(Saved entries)
╔══

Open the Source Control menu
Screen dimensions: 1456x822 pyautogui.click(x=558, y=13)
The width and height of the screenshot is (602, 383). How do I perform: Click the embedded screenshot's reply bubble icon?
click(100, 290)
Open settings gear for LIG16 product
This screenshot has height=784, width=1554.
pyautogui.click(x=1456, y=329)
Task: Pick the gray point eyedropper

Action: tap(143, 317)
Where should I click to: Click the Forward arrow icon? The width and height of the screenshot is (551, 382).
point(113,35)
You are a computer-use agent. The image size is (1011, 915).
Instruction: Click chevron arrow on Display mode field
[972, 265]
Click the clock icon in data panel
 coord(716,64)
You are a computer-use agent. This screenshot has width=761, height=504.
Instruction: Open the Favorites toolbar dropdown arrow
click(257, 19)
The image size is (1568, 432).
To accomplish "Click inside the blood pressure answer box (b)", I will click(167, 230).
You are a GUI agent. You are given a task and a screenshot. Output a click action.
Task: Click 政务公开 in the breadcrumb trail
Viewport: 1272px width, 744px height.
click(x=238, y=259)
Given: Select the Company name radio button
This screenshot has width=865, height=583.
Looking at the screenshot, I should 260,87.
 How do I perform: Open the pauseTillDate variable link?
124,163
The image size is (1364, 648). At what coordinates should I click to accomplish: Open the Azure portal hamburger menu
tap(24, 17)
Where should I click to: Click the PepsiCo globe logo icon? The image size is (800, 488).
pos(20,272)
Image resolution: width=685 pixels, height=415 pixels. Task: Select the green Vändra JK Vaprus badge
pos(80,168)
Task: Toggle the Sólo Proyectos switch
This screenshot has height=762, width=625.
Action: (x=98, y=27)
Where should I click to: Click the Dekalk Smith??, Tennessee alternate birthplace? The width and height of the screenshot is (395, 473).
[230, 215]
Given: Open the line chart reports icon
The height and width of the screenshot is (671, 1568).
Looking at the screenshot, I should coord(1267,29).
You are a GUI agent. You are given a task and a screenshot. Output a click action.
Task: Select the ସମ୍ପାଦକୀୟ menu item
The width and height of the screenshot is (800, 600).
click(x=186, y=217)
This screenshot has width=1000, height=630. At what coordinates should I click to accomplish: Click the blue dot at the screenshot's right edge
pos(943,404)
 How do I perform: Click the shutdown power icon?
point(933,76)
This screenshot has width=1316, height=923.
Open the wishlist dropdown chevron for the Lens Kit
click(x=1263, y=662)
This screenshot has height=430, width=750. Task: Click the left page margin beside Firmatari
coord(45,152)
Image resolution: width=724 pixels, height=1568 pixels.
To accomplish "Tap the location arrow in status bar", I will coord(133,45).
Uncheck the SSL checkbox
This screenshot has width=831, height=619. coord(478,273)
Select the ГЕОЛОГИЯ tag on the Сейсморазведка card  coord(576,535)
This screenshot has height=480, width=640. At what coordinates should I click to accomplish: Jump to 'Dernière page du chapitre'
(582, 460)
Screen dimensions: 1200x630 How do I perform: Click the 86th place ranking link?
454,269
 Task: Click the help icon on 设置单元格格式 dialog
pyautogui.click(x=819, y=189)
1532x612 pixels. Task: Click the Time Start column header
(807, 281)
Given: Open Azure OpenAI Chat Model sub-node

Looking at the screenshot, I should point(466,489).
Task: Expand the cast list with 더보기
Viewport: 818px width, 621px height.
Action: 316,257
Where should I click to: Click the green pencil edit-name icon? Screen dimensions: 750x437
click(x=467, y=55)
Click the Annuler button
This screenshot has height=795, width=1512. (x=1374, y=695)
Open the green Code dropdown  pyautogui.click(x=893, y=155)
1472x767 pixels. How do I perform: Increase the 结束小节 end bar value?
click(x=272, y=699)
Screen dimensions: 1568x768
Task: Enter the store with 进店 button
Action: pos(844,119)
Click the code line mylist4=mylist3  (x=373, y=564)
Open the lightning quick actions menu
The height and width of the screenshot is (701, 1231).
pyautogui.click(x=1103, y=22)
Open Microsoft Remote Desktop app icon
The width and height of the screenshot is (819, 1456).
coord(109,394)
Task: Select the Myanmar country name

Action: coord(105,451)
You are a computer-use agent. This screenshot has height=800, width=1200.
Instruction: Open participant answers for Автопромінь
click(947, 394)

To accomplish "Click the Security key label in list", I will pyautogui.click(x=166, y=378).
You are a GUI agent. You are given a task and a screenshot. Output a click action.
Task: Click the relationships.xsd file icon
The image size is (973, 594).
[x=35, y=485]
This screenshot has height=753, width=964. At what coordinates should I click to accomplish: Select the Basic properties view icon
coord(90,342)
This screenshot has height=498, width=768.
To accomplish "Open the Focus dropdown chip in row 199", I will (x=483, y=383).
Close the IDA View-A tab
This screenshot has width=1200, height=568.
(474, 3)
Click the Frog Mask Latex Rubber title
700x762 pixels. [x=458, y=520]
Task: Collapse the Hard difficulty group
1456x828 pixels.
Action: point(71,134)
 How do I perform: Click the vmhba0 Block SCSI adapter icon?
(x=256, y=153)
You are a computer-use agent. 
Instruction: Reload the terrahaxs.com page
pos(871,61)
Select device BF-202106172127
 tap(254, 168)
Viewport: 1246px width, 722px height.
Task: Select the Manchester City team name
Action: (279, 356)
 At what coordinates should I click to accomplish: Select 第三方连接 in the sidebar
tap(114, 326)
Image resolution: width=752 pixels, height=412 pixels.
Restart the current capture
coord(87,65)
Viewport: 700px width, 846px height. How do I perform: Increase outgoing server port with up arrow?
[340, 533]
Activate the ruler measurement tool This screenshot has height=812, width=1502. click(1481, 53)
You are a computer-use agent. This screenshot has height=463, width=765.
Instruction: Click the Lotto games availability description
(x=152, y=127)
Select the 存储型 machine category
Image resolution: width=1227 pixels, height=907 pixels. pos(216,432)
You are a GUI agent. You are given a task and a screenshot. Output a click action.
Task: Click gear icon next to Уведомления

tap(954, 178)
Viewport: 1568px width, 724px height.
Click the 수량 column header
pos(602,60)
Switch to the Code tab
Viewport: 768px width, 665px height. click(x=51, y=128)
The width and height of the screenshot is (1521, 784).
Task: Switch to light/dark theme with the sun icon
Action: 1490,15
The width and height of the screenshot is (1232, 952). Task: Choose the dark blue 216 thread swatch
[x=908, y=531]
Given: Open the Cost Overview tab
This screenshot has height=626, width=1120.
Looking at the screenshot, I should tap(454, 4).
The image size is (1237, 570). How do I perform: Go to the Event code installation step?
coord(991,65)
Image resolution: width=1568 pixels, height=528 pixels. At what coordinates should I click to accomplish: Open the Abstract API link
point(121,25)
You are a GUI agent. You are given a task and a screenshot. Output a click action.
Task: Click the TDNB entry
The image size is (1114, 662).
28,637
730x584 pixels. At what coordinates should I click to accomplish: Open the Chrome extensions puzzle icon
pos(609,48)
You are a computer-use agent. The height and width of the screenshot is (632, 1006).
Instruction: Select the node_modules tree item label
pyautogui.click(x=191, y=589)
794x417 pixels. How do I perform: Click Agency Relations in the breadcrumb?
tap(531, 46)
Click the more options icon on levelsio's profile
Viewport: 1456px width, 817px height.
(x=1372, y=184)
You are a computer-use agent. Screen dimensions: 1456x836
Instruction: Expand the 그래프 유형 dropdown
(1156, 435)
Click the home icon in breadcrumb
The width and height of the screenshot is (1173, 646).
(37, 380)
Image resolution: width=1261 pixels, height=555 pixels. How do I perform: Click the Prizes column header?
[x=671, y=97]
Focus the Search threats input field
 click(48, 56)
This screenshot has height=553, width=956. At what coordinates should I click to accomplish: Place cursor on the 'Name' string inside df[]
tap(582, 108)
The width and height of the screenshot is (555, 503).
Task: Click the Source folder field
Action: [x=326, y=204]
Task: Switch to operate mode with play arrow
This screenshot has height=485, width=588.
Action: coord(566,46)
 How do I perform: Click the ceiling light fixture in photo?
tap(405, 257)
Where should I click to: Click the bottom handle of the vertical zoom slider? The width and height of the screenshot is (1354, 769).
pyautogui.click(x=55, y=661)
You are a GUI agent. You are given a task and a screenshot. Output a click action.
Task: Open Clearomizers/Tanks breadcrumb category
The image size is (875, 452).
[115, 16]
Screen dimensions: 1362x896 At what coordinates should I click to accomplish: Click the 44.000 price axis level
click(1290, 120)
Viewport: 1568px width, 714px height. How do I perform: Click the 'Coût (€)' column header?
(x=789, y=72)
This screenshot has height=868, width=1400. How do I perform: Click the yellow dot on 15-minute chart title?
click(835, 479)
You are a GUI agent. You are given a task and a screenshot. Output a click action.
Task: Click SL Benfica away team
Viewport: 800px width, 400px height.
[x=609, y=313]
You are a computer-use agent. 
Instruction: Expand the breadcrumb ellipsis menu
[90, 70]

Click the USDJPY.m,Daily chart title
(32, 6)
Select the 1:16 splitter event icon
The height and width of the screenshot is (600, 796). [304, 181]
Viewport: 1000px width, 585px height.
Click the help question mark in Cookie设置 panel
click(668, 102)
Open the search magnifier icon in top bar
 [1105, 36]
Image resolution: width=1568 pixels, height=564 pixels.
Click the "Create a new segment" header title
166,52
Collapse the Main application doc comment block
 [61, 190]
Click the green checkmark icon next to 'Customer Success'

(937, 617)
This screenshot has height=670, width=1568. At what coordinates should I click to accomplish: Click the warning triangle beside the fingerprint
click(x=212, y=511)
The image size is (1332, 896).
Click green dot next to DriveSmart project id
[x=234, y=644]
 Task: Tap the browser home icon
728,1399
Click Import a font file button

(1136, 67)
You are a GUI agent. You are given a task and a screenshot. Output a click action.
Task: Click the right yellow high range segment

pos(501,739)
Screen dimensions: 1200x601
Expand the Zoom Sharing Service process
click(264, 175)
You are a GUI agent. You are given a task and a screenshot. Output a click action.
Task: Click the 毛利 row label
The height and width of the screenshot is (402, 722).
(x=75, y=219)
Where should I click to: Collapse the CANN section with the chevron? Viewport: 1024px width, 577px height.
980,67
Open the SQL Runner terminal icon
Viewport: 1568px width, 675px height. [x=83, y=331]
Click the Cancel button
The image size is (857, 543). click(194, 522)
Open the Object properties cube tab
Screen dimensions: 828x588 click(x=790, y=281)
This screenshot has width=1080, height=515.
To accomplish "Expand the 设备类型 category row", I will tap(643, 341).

╚══

Pick from the records each line that contains the word "will" and show it.

(Answer box)
To accomplish "Click inside the blood pressure answer box (b)", I will click(167, 230).
To accomplish "Tap the location arrow in status bar", I will coord(133,45).
To accomplish "Click the Security key label in list", I will pyautogui.click(x=166, y=378).
To accomplish "Open the Focus dropdown chip in row 199", I will (x=483, y=383).
To accomplish "Expand the 设备类型 category row", I will tap(643, 341).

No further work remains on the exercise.